On February 15, 1998, Paup signed a five-year contract worth $22 million with the Jacksonville Jaguars, making him the second highest-paid linebacker in the league next to Junior Seau. Troubles with being asked to drop into coverage and a decline in sacks (having just 7.5 in 31 games) led to his unhappiness in Jacksonville; he was released after the 1999 season ended. Paup signed a one-year contract just above the league minimum on February 6, 2000. He made no starts in ten games played that year while recording two sacks.

In his career, Paup was a four-time Pro Bowl selection.

==NFL career statistics==

Legend
|  | NFL Defensive Player of the Year |
|  | Led the league |
| Bold | Career high |

===Regular season===

| Year | Team | Games |  | Tackles |  |  |  | Interceptions |  |  | Fumbles |  |
| GP | GS | Cmb | Solo | Ast | Sck | Int | Yds | TD | FF | FR |
| 1990 | GB | 5 | 0 | 1 | – | – | 0.0 | 0 | 0 | 0 | 0 | 0 |
| 1991 | GB | 12 | 1 | 28 | – | – | 7.5 | 0 | 0 | 0 | 3 | 0 |
| 1992 | GB | 16 | 10 | 43 | – | – | 6.5 | 0 | 0 | 0 | 1 | 2 |
| 1993 | GB | 15 | 14 | 74 | – | – | 11.0 | 1 | 8 | 0 | 2 | 0 |
| 1994 | GB | 16 | 16 | 79 | 47 | 32 | 7.5 | 3 | 47 | 1 | 2 | 2 |
| 1995 | BUF | 16 | 16 | 89 | 70 | 19 | 17.5 | 2 | 0 | 0 | 3 | 1 |
| 1996 | BUF | 12 | 11 | 48 | 38 | 10 | 6.0 | 0 | 0 | 0 | 2 | 0 |
| 1997 | BUF | 16 | 16 | 78 | 58 | 20 | 9.5 | 0 | 0 | 0 | 2 | 1 |
| 1998 | JAX | 16 | 16 | 68 | 55 | 13 | 6.5 | 0 | 0 | 0 | 0 | 0 |
| 1999 | JAX | 15 | 14 | 30 | 24 | 6 | 1.0 | 0 | 0 | 0 | 0 | 0 |
| 2000 | MIN | 10 | 0 | 7 | 6 | 1 | 2.0 | 0 | 0 | 0 | 0 | 0 |
| Career |  | 148 | 113 | 545 | 298 | 101 | 75.0 | 6 | 55 | 1 | 15 | 6 |

==Coaching career==
On March 19, 2007, Paup was introduced as the head football coach at Green Bay Southwest High School.

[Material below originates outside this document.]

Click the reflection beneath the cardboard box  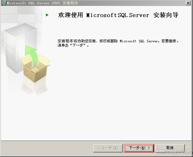point(34,88)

He compiled a 22–14 regular season record in his first four seasons, and in 2009 secured the second playoff victory in school history. Prior to accepting the job, he was an assistant volunteer football coach for the De Pere High School Redbirds of De Pere, Wisconsin for three years, working primarily with the linemen and linebackers.

On March 5, 2013, Paup resigned from Green Bay Southwest and began his first season as the defensive line coach at the University of Northern Iowa.

January 14, 2017, Paup was named University of Minnesota's defensive line coach. After one season with the Gophers, Paup left the Minnesota coaching staff, reportedly to pursue a coaching opportunity in the NFL.

In August 2018, he returned to the University of Northern Iowa defensive line coach.

==Personal life==
Paup lives in Cedar Falls, IA, with his wife Denise. They have six children: Alex, Nathan, Rachel, Hailey, and twins Paige and Lauren.